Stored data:
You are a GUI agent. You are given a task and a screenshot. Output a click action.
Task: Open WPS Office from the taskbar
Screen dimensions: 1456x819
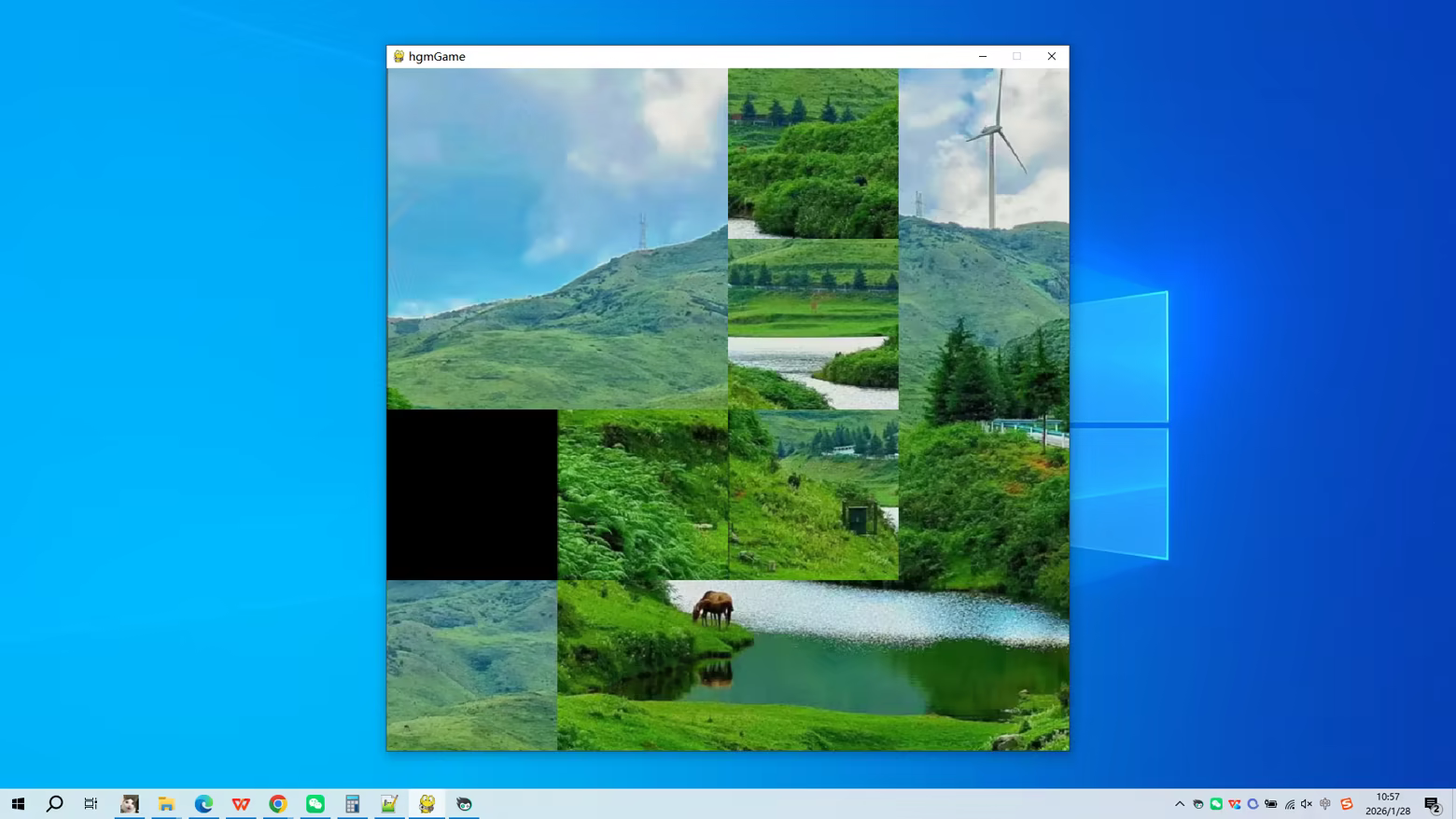click(x=241, y=803)
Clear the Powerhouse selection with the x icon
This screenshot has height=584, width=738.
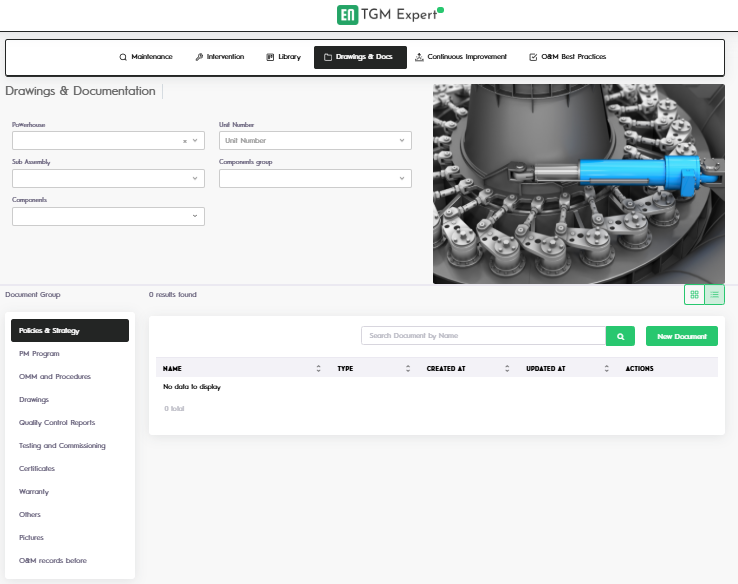(185, 141)
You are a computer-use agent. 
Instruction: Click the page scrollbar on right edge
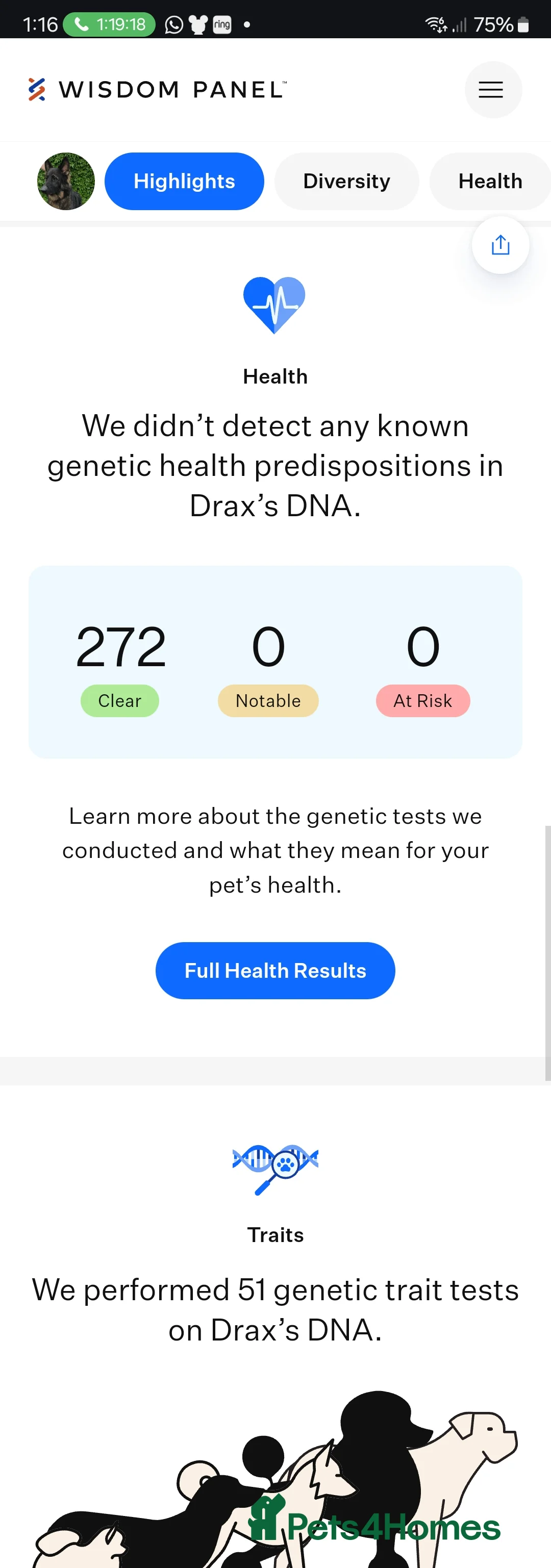tap(547, 952)
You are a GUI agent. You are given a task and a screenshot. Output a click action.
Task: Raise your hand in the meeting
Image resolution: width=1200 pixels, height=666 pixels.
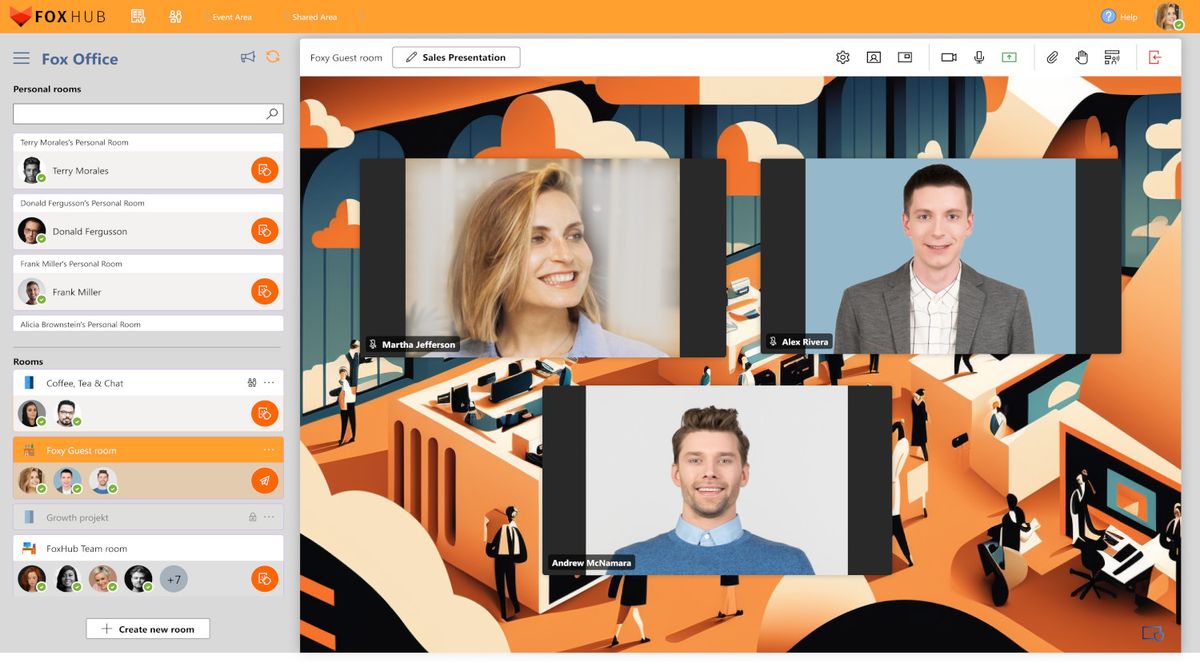(x=1082, y=57)
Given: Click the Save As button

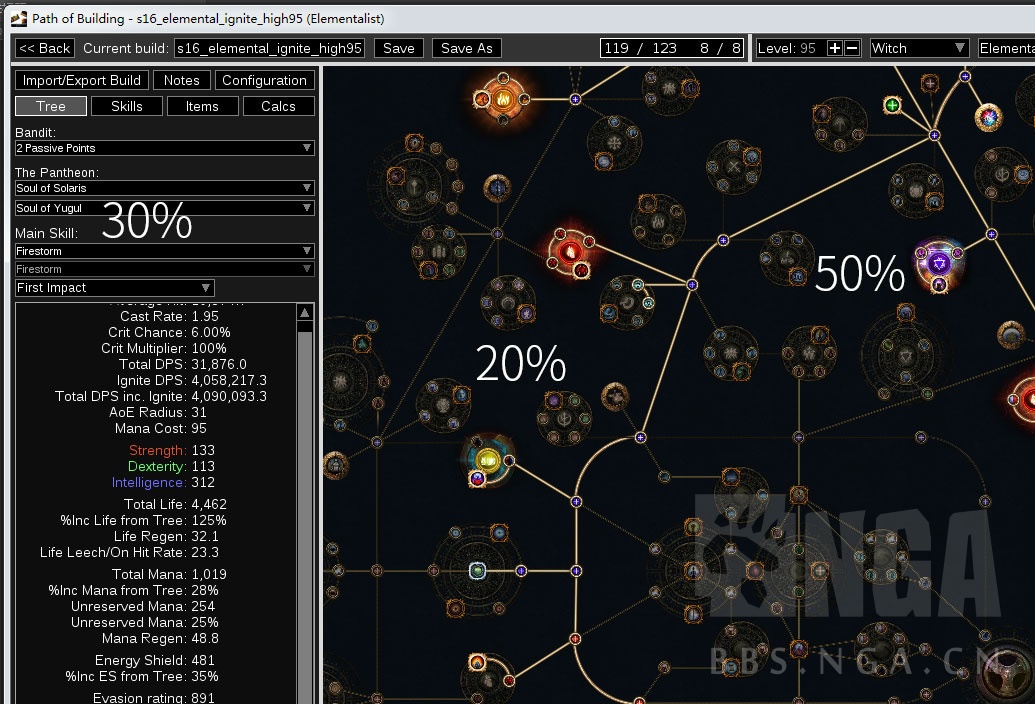Looking at the screenshot, I should [466, 48].
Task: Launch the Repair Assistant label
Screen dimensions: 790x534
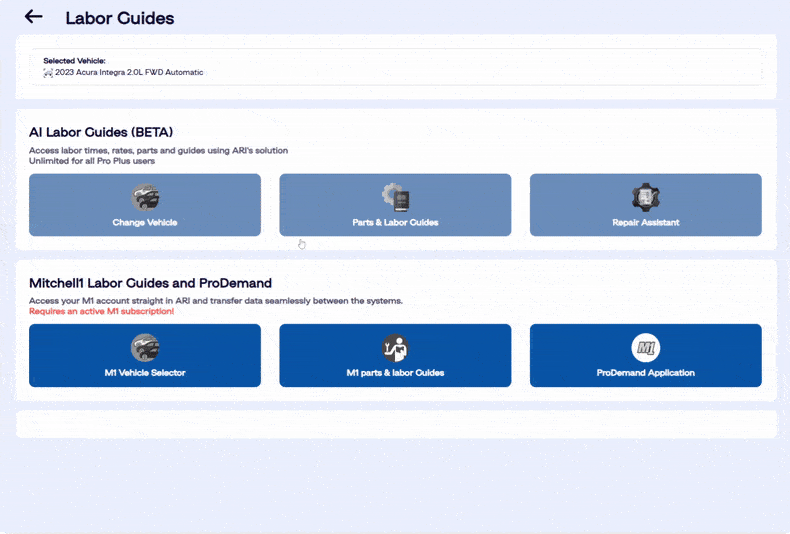Action: (646, 222)
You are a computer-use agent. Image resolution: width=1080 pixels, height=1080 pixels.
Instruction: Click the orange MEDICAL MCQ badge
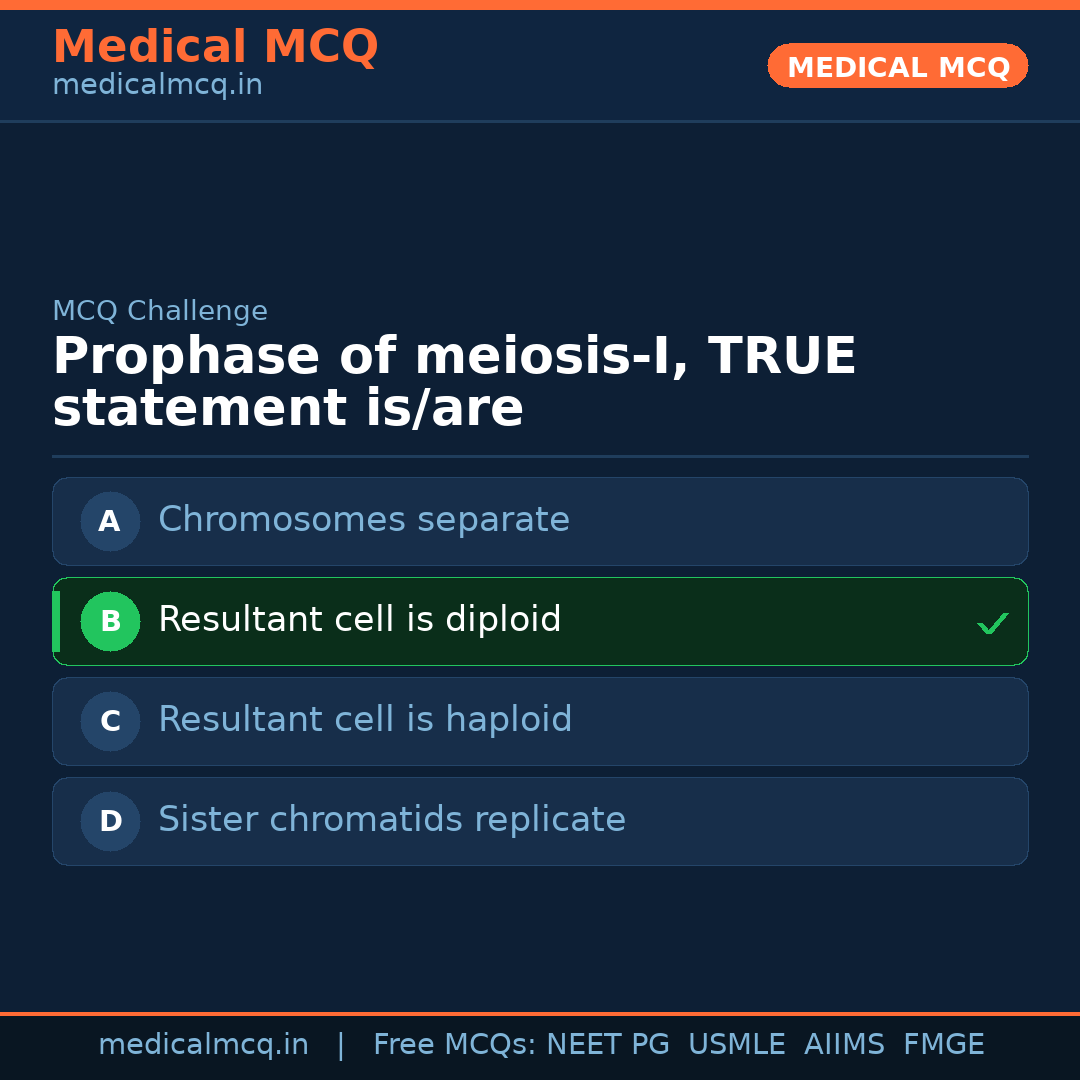coord(897,67)
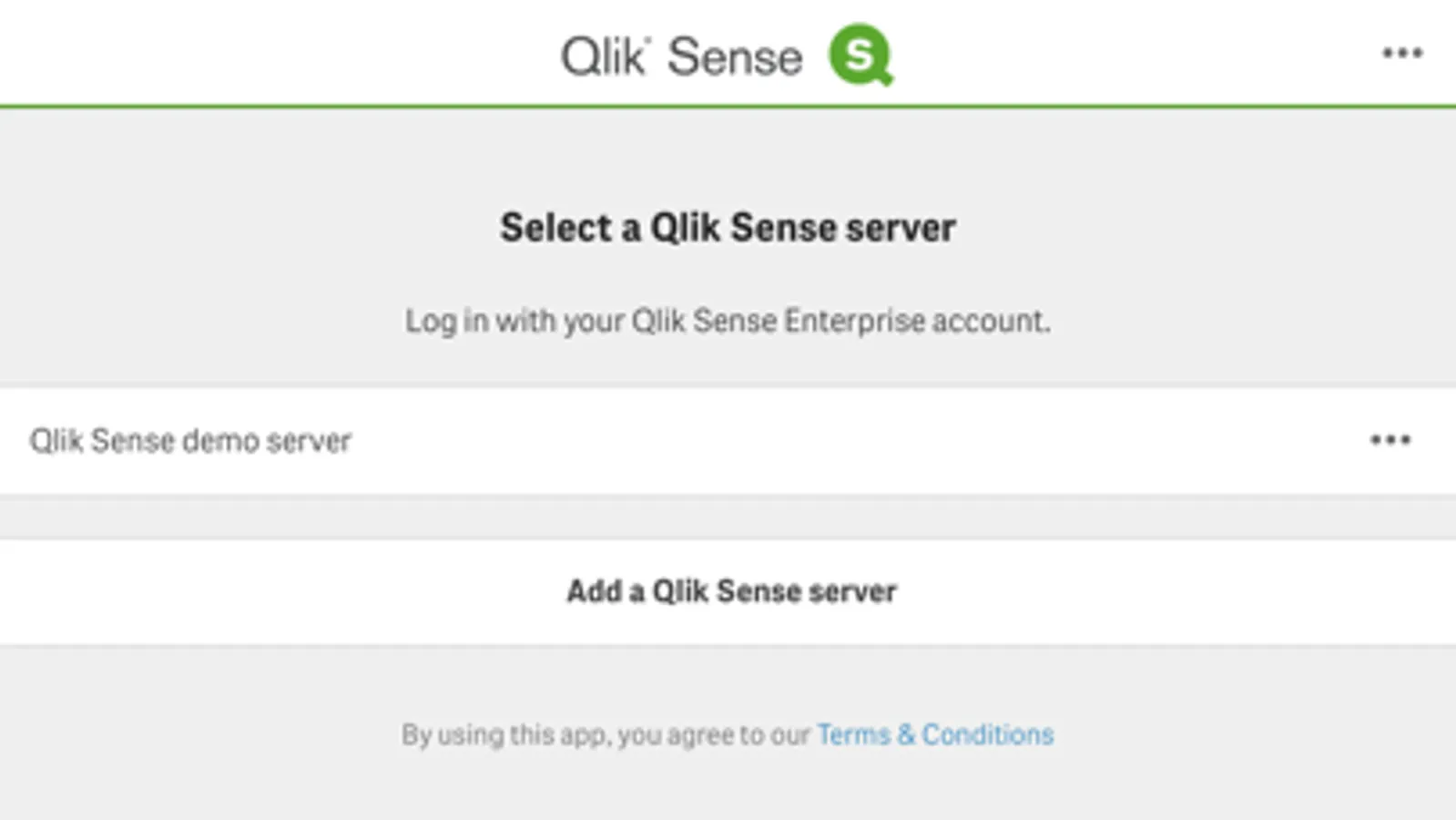Open the Terms & Conditions link
Image resolution: width=1456 pixels, height=820 pixels.
[x=935, y=734]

Assignment: Gather up every line in the data above that contains the word "computer", copying each one.

Solution to this exercise:
You are a computer-use agent. 
You are a computer-use agent. Image resolution: width=1080 pixels, height=1080 pixels.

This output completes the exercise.